#### [Task material]
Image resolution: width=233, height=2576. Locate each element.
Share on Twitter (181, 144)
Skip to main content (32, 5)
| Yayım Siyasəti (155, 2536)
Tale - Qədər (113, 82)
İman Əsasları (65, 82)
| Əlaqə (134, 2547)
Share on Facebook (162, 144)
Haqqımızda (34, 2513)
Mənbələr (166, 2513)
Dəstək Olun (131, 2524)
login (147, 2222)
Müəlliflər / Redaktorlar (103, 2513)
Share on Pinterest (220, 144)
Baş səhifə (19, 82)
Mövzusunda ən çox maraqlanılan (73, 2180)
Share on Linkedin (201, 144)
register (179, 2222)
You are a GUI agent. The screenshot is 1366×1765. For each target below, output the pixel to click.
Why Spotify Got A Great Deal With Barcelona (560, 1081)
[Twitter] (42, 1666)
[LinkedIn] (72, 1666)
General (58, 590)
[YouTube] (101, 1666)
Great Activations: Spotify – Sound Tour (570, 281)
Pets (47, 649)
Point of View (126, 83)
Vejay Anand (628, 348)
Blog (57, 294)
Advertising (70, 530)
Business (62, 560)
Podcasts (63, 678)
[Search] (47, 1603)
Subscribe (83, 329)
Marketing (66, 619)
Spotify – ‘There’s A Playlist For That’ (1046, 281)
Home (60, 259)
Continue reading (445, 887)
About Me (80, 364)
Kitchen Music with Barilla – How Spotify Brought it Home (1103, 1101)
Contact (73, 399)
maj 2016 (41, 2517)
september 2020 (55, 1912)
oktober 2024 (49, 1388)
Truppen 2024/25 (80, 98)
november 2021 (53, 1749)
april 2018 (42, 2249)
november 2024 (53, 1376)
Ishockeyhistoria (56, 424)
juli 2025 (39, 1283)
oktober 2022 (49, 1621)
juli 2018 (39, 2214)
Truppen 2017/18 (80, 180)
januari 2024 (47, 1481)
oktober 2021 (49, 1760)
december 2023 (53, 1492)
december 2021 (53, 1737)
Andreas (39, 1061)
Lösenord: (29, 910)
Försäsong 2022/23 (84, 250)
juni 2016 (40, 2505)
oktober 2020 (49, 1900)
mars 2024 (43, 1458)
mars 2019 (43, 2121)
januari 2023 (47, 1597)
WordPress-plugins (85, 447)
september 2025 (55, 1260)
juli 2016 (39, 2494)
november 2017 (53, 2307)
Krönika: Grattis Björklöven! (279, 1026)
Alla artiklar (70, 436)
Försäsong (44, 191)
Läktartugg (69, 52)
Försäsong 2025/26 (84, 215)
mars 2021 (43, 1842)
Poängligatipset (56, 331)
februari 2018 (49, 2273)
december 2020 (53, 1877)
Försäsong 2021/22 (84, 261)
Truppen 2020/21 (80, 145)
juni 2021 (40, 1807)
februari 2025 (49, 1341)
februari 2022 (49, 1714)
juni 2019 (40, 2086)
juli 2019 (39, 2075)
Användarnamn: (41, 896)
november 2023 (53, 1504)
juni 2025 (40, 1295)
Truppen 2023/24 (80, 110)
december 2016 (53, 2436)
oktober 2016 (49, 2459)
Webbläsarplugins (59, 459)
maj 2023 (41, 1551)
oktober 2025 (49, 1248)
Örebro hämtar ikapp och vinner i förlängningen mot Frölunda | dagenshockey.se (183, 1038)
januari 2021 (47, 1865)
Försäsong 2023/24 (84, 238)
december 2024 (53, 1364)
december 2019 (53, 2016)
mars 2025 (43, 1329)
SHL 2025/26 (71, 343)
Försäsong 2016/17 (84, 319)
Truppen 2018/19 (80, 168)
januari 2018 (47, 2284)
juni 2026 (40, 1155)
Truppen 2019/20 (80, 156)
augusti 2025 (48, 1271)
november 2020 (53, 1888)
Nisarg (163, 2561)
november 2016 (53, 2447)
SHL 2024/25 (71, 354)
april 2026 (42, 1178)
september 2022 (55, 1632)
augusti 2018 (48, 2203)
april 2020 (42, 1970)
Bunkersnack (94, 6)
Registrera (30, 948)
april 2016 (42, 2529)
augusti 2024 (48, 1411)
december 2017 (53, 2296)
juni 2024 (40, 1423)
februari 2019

#### [Task statement]
Begin at the line that has "Lösenord: (29, 910)" in the entries above; stop after the line that has "Webbläsarplugins (59, 459)". Transcribe exactly those lines and no others.

#### [The answer]
Lösenord: (29, 910)
Försäsong 2022/23 (84, 250)
juni 2016 (40, 2505)
oktober 2020 (49, 1900)
mars 2024 (43, 1458)
mars 2019 (43, 2121)
januari 2023 (47, 1597)
WordPress-plugins (85, 447)
september 2025 (55, 1260)
juli 2016 (39, 2494)
november 2017 (53, 2307)
Krönika: Grattis Björklöven! (279, 1026)
Alla artiklar (70, 436)
Försäsong (44, 191)
Läktartugg (69, 52)
Försäsong 2025/26 (84, 215)
mars 2021 (43, 1842)
Poängligatipset (56, 331)
februari 2018 (49, 2273)
december 2020 (53, 1877)
Försäsong 2021/22 (84, 261)
Truppen 2020/21 (80, 145)
juni 2021 (40, 1807)
februari 2025 (49, 1341)
februari 2022 (49, 1714)
juni 2019 (40, 2086)
juli 2019 (39, 2075)
Användarnamn: (41, 896)
november 2023 (53, 1504)
juni 2025 (40, 1295)
Truppen 2023/24 (80, 110)
december 2016 (53, 2436)
oktober 2016 (49, 2459)
Webbläsarplugins (59, 459)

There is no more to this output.